A few years ago I was talking about the prospects for the future in the context of the climate emergency with some high-powered tech industry people in their 20s and 30s.  One of them saw it as a race--can the climate future be addressed effectively before it is too late to make enough of a difference?  It is a race--and the truth of the near future is that it will remain a race for decades while no one knows whether it is being won or lost.  There is too much of a time lag between cause and effect. So for the foreseeable future, the reality is the race, and the race is the reality.  

 For whatever the future holds, at least for the next several decades, people are going to live in it.  That future will be their present.  In some respects, maybe many respects, life may be harder.  But it could also be more exciting, more enlivening.   

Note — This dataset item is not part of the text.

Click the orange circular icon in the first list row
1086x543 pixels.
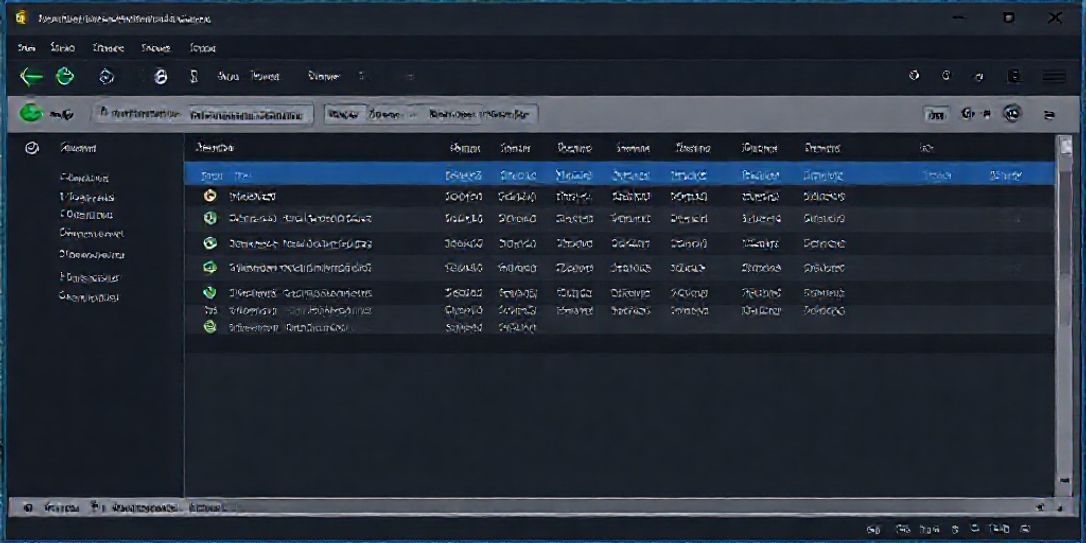210,196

That’s also where courage comes in: facing the apparent hopelessness, and facing down those who insist on giving up, on living without integrity and love for each other, for the future and the life of the planet.  “”Such hopelessness can arise, I think, only from an inability to face the present, to live in the present,” wrote Ursula Le Guin, “to live as responsible beings among other beings in this sacred world here and now, which is all we have, and all we need to found our hopes upon.”